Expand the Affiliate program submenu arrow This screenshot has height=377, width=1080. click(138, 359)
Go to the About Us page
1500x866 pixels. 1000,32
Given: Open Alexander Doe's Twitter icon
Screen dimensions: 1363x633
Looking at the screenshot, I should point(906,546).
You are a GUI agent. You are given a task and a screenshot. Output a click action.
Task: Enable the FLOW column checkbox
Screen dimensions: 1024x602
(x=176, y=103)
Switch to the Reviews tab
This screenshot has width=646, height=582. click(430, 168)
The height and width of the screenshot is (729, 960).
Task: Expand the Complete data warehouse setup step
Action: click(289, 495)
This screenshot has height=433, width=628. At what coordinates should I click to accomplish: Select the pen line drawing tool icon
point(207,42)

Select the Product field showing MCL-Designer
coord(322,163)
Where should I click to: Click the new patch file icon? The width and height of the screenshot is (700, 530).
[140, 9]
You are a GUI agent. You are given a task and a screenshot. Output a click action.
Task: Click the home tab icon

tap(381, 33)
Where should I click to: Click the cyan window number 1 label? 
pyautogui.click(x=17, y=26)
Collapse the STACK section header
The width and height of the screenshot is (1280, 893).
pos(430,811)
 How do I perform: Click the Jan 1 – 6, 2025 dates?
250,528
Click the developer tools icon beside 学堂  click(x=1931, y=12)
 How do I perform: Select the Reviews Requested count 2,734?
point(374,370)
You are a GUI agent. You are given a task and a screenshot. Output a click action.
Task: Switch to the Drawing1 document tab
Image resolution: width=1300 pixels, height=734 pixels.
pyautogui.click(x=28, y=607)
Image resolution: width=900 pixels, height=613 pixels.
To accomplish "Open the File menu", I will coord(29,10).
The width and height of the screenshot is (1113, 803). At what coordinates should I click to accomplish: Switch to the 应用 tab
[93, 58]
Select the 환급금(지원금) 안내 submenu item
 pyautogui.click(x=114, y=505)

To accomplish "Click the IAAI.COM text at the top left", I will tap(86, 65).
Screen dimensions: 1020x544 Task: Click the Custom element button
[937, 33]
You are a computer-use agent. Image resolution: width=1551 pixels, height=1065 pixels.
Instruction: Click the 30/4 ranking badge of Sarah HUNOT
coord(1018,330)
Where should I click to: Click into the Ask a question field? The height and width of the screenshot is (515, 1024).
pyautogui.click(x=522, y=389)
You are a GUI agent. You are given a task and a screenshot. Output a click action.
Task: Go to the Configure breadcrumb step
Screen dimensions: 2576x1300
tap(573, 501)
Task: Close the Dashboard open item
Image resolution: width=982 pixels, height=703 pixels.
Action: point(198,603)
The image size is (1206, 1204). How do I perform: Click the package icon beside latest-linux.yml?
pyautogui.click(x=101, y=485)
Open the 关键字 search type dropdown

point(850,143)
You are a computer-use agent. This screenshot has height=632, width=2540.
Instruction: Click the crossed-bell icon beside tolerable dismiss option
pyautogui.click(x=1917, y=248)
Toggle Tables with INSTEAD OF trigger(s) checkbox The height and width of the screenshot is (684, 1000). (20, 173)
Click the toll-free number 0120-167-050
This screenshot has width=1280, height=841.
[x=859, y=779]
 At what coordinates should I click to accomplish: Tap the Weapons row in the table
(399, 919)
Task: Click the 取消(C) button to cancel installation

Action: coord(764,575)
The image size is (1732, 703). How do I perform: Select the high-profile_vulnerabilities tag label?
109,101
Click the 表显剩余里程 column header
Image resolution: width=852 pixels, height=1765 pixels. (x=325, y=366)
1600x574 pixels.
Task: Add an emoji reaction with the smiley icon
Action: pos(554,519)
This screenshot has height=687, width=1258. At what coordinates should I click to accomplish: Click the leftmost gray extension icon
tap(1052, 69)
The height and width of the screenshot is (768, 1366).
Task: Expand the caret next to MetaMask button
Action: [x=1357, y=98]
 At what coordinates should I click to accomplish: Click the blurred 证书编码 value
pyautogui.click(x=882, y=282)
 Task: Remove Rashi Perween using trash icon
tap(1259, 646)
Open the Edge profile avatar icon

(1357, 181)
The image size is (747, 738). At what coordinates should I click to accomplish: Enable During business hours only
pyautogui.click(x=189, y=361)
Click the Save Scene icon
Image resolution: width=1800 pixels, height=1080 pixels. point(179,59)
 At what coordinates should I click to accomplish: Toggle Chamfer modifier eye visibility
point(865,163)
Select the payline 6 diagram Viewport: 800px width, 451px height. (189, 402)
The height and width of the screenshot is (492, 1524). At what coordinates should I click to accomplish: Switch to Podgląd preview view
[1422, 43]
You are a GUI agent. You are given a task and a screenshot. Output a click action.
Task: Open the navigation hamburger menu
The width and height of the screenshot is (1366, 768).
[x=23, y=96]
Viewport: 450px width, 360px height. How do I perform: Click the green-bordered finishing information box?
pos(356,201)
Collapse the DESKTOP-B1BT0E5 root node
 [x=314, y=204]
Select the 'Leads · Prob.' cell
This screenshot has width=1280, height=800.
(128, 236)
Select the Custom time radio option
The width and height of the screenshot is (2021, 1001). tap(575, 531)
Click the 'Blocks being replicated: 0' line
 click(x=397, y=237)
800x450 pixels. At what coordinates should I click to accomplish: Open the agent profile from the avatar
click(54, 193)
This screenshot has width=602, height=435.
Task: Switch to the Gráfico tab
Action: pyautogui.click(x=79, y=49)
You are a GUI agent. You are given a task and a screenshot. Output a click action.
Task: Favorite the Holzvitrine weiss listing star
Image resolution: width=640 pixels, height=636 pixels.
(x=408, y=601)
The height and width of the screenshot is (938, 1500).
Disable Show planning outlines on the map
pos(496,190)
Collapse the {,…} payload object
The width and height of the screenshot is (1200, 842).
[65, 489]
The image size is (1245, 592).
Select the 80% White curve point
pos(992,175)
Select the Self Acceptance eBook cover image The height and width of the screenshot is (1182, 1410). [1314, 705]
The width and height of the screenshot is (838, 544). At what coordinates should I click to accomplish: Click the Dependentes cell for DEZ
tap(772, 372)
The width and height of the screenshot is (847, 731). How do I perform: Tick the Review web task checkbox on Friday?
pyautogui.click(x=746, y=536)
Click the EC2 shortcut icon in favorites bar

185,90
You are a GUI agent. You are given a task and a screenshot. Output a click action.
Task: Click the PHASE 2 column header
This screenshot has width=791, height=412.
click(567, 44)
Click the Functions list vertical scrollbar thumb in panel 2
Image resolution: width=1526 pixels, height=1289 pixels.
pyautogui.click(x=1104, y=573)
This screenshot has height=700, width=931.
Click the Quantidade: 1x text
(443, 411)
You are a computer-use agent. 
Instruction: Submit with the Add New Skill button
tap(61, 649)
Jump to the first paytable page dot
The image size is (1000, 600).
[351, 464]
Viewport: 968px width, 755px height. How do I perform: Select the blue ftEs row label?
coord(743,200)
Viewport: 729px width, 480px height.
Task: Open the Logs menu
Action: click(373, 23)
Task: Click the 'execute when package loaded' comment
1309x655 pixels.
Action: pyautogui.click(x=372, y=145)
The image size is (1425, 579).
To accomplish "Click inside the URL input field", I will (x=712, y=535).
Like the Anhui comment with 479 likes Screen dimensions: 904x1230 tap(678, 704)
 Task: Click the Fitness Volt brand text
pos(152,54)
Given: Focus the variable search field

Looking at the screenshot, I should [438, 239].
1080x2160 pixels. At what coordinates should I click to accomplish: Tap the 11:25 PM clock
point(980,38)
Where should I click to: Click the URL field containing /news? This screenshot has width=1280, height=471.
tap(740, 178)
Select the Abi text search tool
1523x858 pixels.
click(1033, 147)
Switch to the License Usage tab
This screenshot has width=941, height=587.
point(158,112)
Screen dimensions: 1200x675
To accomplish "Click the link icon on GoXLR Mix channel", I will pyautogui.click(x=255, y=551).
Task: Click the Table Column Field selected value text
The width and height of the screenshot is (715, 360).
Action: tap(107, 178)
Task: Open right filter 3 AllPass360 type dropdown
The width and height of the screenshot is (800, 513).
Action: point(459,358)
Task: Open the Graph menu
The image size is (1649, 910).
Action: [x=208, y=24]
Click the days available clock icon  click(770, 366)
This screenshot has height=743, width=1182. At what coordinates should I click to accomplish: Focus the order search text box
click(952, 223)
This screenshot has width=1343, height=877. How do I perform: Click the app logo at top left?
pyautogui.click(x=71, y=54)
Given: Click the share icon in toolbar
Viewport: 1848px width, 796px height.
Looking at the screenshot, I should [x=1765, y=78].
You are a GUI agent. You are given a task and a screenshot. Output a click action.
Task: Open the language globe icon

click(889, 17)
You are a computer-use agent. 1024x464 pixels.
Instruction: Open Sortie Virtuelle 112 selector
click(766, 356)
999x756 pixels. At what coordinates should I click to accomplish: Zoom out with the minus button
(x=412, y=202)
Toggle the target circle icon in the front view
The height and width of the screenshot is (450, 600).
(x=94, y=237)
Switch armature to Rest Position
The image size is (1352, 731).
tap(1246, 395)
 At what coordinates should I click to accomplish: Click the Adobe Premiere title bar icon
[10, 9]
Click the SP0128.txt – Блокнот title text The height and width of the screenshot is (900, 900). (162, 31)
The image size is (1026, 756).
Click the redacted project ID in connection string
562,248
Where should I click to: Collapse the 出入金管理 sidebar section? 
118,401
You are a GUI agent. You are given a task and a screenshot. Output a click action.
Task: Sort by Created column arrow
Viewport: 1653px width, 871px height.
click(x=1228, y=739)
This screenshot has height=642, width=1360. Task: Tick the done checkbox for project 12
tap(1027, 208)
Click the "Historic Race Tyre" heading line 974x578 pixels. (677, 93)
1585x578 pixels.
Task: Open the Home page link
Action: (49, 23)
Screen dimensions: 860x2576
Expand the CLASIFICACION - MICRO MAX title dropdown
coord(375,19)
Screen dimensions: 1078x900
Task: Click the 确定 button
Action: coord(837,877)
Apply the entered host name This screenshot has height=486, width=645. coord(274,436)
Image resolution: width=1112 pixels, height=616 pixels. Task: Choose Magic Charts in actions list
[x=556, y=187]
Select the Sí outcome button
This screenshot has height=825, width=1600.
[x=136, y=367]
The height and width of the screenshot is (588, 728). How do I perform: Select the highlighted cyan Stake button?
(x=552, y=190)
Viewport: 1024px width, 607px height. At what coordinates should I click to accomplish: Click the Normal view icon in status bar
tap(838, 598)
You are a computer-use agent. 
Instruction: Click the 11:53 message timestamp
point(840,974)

**********

## EXERCISE
In the records above, find every line that contains the word "will" and copy it.

## WRITTEN SOLUTION
To accomplish "Open the File menu", I will coord(29,10).
To accomplish "Click the IAAI.COM text at the top left", I will tap(86, 65).
To accomplish "Click inside the URL input field", I will (x=712, y=535).
To accomplish "Click the link icon on GoXLR Mix channel", I will pyautogui.click(x=255, y=551).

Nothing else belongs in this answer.